At this time of strategic reviews, studies and preparation of France’s White Paper on defence and national security, its six year defence spending plan and the law on budgets, much attention is being paid to the risks and threats, to the organisations and capabilities needed to address them, and to the equipment and weapons of tomorrow. We have contributed to that thinking, and will continue to do so.
On the other hand, one subject is rarely evoked: military personnel. It seems to us timely to draw attention to the men, and women, of the armed forces, who do not seem to figure among the main preoccupations of the many committees that are preparing our future.

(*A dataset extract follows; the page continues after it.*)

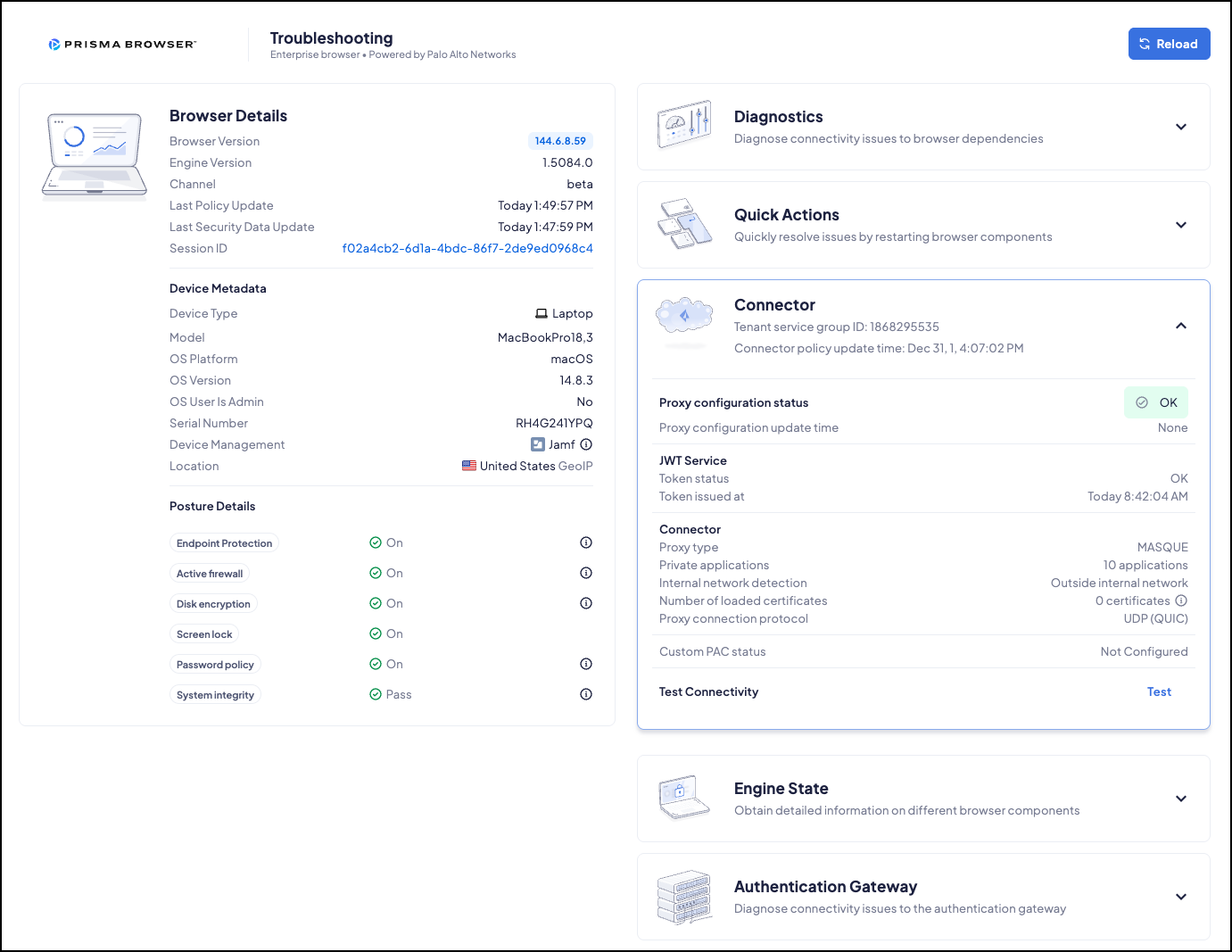Expand the Engine State section
Screen dimensions: 1232x952
1181,799
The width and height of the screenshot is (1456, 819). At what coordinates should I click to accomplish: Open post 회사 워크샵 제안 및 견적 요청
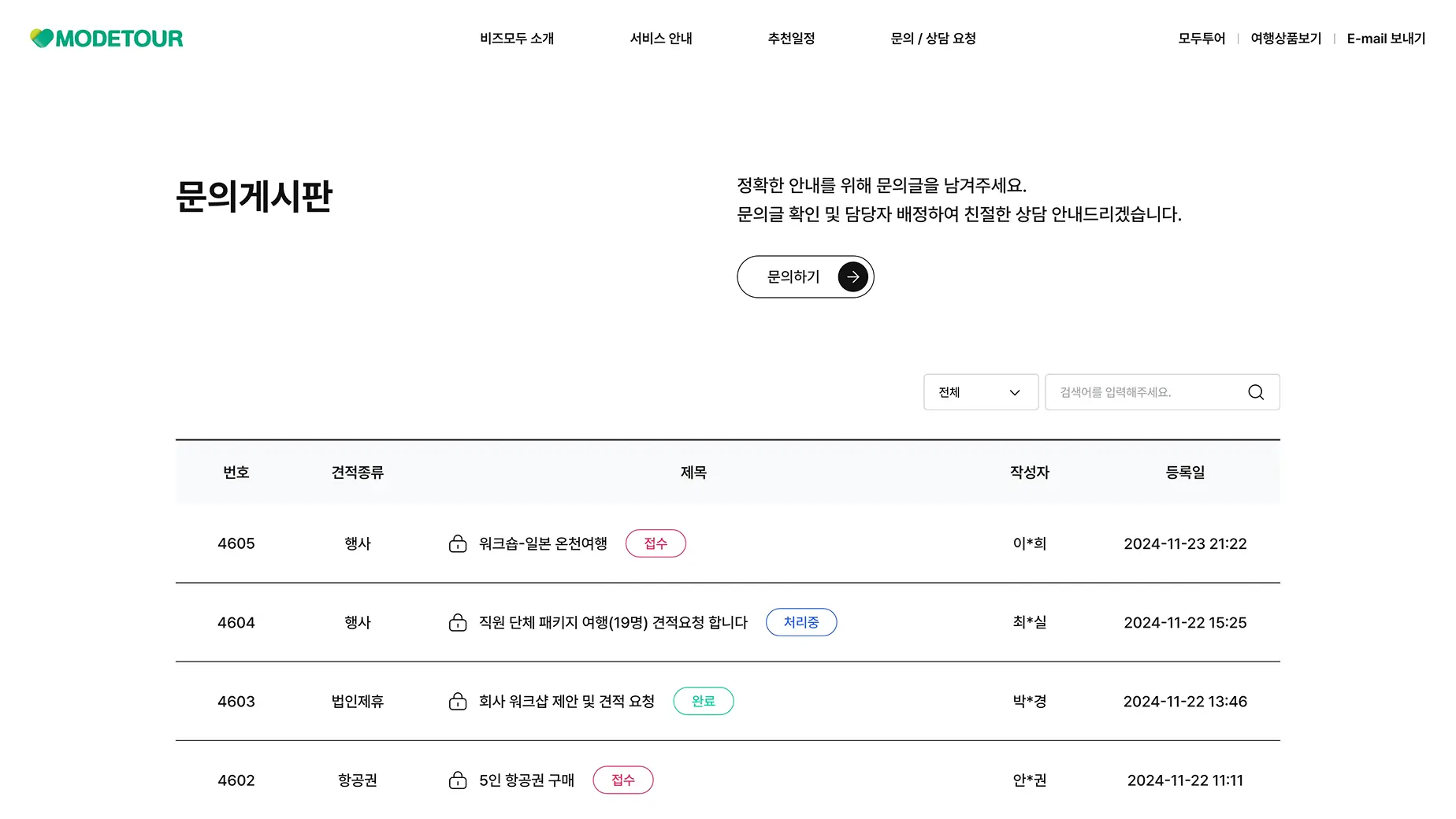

This feature begins by looking at protection: legal protection during operations, casualty evacuation in overseas interventions, not forgetting spiritual care.
Well protected, then, but is the morale of our men high, that moral force necessary for combat as Marshal Foch described it? Several straws blowing in the wind suggest there is room for doubt, and that is what emerges from the piece on what the future holds for officers.
We then turn to resettlement, absolutely necessary since over half of those serving are on short-or medium-term contracts and do not qualify for a pension on leaving the armed forces. As for the remainder, there is cause for concern that their pensions may be seen as too favourable compared with those of civil servants.
Last, but certainly not least, we look at the reserves, who play an increasingly important role in the operations and the life of the services.